Utrecht and Eindhoven: Growing coliving markets with moderate regulatory environments and strong university-driven demand. Building permits for coliving are processed under standard residential timelines (8-12 weeks) without additional coliving-specific requirements.

France: Navigating the Habitat Participatif Framework

France's Evolving Approach to Shared Living

France's regulatory framework for coliving is shaped by the habitat participatif (participatory housing) legislation introduced in the 2014 ALUR law, which created a legal framework for collaborative housing models. While not designed specifically for commercial coliving, habitat participatif provides the closest existing regulatory category and has been adopted by several French operators as the legal foundation for their operations.

Key Regulatory Components

Planning and zoning: Coliving in France does not have a dedicated planning classification. Projects are permitted under habitation collective (collective housing) or résidence services (serviced residence) categories within local Plans Locaux d'Urbanisme (PLU). The résidence services classification is often more appropriate for coliving as it accommodates on-site management and communal services, but may trigger commercial property tax rates (taxe foncière des propriétés bâties at commercial assessment) in some communes.

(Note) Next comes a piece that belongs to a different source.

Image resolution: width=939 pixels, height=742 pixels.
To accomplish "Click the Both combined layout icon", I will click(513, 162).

Building standards: French building regulations (Code de la Construction et de l'Habitation) establish minimum room sizes of 9 sqm with a ceiling height of 2.2m for habitable rooms, with shared spaces required to meet accessibility (PMR) standards. New-build coliving must comply with the RE2020 environmental performance standard, which mandates aggressive energy efficiency targets and lifecycle carbon accounting.

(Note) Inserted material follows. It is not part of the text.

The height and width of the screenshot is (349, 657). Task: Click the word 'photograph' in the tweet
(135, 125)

Lease framework: Coliving leases in France typically fall under the loi du 6 juillet 1989 governing residential tenancies, which provides strong tenant protections including minimum 1-year lease terms (3 years for corporate landlords), rent increase caps tied to the IRL index, and strict eviction procedures. Operators seeking shorter-term flexibility can structure operations under the bail mobilité (mobility lease) framework, which permits 1-10 month terms for tenants who can demonstrate a qualifying mobility reason (employment contract, studies, internship, professional training). The bail mobilité has become the preferred lease structure for coliving operators targeting young professionals and international workers.

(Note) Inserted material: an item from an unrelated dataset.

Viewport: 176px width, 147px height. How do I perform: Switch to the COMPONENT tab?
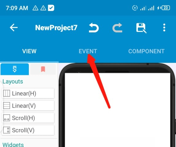147,51
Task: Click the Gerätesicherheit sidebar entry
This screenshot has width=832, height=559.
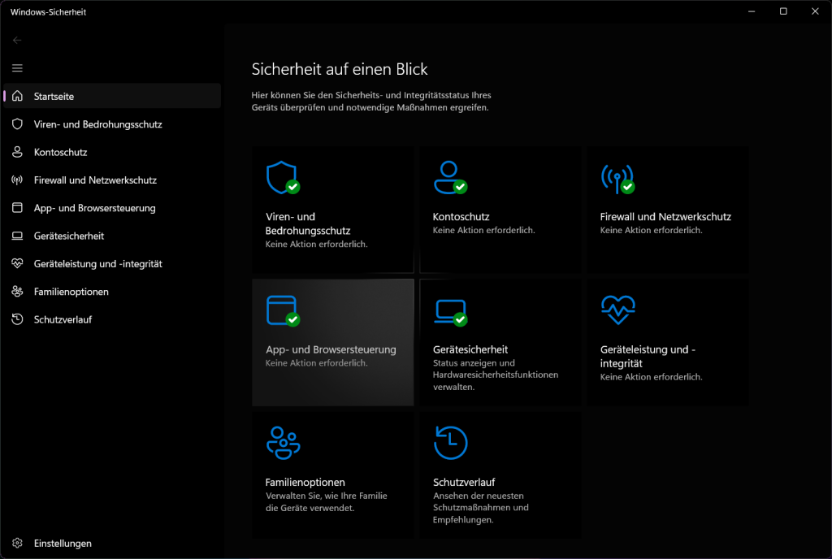Action: pyautogui.click(x=69, y=236)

Paris-Specific Considerations

Paris applies additional regulatory layers: the encadrement des loyers (rent control) limits rents to a reference level plus 20% maximum, though furnished rentals with services (the typical coliving model) can claim a complément de loyer (rent supplement) for exceptional amenities and services. Additionally, the changement d'usage (change of use) regulations restrict conversion of residential properties to commercial or hospitality use, which can impact operators seeking to convert existing apartments into managed coliving spaces. Purpose-built coliving projects avoid this constraint entirely.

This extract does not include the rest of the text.